En tanto, el presidente egipcio, Hosni Mubarak, dijo en El Cairo que las manifestaciones en el Líbano "no son sabias" y advirtió que una "internacionalización de la crisis libanesa tendría repercusiones muy graves" en ese país.

Al término de un encuentro con el canciller ruso, Serghei Lavrov, Mubarak dijo temer que, "si las manifestaciones duran mucho y toman una forma confesional, los sostenedores de esas confesiones en el exterior se unirán y el Líbano se transformará en teatro de combates" que nadie estará en grado de controlar.

Sobre la influencia de Siria e Irán en las actuales manifestaciones, Mubarak dijo no querer "acusar ni a Siria ni a Irán".

"Pero es posible que Teherán envíe refuerzos a Hezbollah y que otros Estados apoyen al gobierno de Fouad Siniora para lograr el fin de su actual asedio, algo que implicará la explosión de la escena libanesa y que el Líbano estará perdido", opinó.

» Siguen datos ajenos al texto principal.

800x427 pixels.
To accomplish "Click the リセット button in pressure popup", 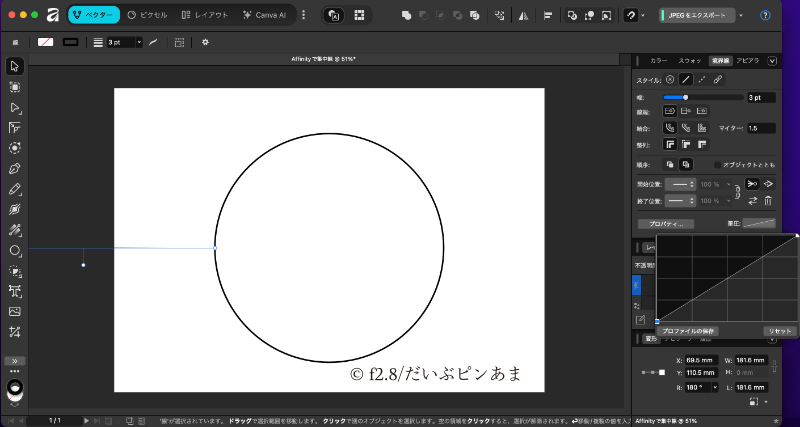I will (x=779, y=331).
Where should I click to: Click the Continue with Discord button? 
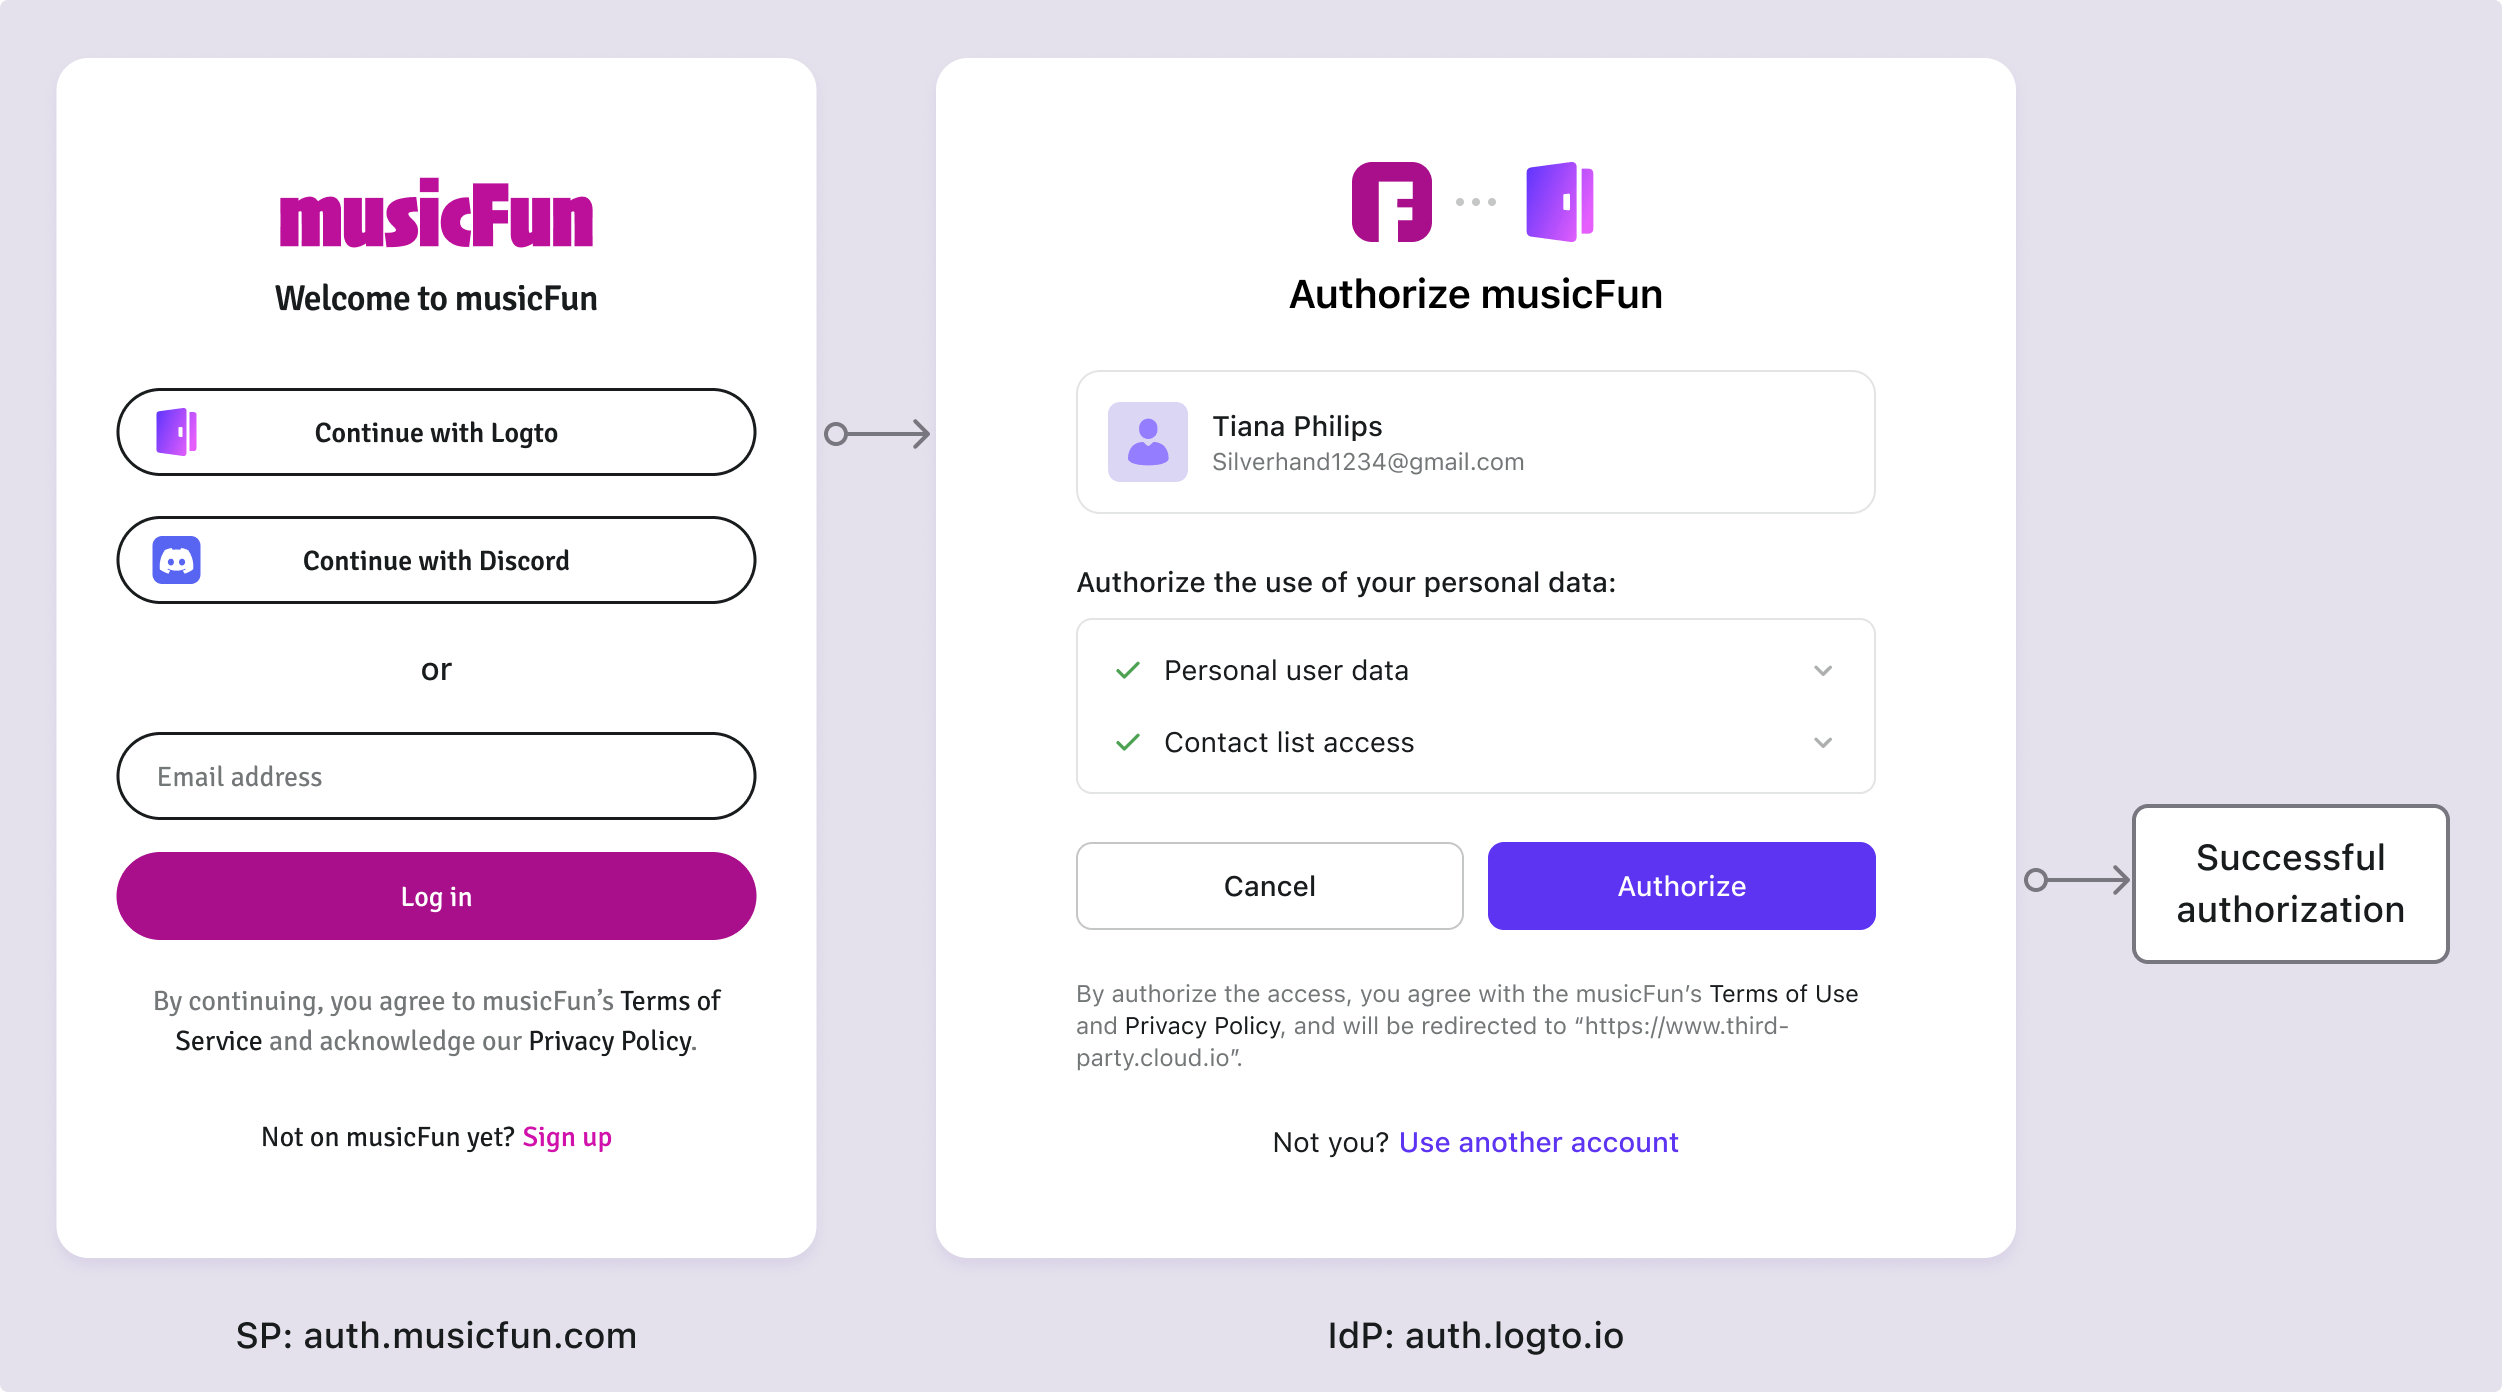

Hariri fue asesinado en febrero de 2005 y una investigación de la ONU, en consonancia con la postura estadounidense, responsabilizó de la muerte del funcionario anti-sirio a dirigentes prosirios libaneses y a funcionarios sirios.

Siniora acuerda con la creación de un tribunal especial que juzgue a los responsables del asesinato del ex primer ministro.

Unas 50 mil personas iniciaron anteanoche una vigilia, convocadas por los movimientos chiitas Hezbollah y Amal, y del líder de la oposición cristiana, Michel Aoun.

"Exijo la renuncia de Siniora y sus ministros y que se conforme un gobierno de unidad nacional, ya que es la única solución", dijo el líder cristiano.

De acuerdo al sistema de proporcionalidad religiosa en el Líbano, el primer ministro debe ser sunnita, el presidente del Parlamento chiita y el presidente del país un cristiano maronita.

"Este gobierno no llevará al país al abismo. Hay varias medidas (que podemos adoptar) si este gobierno no responde, pero yo digo que no podrán gobernar el Líbano con una administración estadounidense", agregó Aoun según la agencia alemana DPA.

Por su parte, el líder druso Walid Jumblatt, quien integra la alianza anti-siria, pidió a los libaneses permanecer en sus hogares y colocar banderas libanesas en sus viviendas. "Nuestros seguidores permanecerán aquí hasta que hagan caer el gobierno de Siniora.

Podemos decir que el gobierno está rodeado: que renuncie", dijo uno de los organizadores de la protesta.

Desde el asesinato el 21 de noviembre del ministro de Industria antisirio Pierre Gemayel varios ministros y otros funcionarios permanecen en el edificio del Parlamento por motivos de seguridad.